Liver metastases from colorectal cancer. Different strategies and outcomes

Abstract: Patients with colorectal liver metastases (CRLM) increasingly undergo liver resections. The belief is that the resection or ablation of a tumor, when possible, is the only possibility of a cure. The classical strategy is where the primary colorectal tumor is resected as the first intervention, followed by resection of the liver metastasis at a second stage. The liver-first strategy is where preoperative chemotherapy is given, followed by resection of the liver metastases and then resection of the colorectal primary tumor at a second stage. The third option is the simultaneous strategy where the patient undergoes both liver and primary tumor resection during the same operation. The patient selection and drop-out from the planned intervention are poorly known. None of the three strategies have demonstrated any clear advantage or disadvantage in terms of survival. A repeated hepatectomy, for patients with recurrent CRLM, is increasingly performed with mostly unknown postoperative functional liver volume (FLV). Specific aims to investigate:I. Why do patients scheduled for the liver-first strategy not complete both the planned liver and primary resections? II. Compare the liver-first to the classical strategy for patients presenting with synchronous CRLM (sCRLM). III. Compare the simultaneous strategy with the classical strategy for patients presenting with sCRLM, focusing on patients undergoing major liver resections. IV. Measure liver regeneration and survival data after a repeated liver procedure (resection or ablation) for recurrent CRLM. Results and conclusions:I. Up to 35% of patients with sCRLM do not complete the planned treatment. II. The liver-first and the classical strategy did not show any overall survival difference. III. Simultaneous resections appeared to have more complications, shorter total length-of-stay but similar overall survival as patients chosen for the classical strategy.
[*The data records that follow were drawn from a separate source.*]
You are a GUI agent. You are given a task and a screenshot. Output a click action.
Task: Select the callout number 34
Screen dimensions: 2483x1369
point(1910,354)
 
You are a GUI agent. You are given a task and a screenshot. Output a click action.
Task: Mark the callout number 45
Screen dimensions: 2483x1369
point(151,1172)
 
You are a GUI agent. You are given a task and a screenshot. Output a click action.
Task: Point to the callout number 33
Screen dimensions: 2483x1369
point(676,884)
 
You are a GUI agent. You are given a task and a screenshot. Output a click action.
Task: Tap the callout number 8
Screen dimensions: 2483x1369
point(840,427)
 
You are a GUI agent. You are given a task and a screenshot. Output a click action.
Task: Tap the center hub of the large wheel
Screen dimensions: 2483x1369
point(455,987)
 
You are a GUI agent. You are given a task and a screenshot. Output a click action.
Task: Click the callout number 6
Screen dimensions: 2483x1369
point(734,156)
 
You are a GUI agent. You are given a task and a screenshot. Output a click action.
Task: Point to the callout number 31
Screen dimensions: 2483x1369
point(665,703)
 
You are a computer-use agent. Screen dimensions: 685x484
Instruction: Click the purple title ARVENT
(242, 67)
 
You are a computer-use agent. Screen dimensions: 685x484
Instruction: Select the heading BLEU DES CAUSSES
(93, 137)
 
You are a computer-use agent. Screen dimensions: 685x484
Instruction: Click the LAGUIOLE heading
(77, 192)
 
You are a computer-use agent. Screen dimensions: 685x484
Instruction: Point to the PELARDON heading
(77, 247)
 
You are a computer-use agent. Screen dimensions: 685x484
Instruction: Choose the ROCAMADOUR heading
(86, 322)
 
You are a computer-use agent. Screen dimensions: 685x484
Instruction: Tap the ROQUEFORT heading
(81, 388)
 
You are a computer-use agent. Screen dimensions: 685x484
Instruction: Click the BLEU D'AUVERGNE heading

IV. We found a small change in FLV after two hepatic procedures but with a considerable inter-individual variation. Patients selected for a repeated hepatic procedure for recurrent CRLM had an acceptable survival.When choosing different strategies for sCRLM patients, our results imply that we should select according to treatment logistics, tumor symptoms, and surgical feasibility. When patients present with recurrent CRLM, a high variance in liver volume after repeated resection can be expected when planning future repeated resections.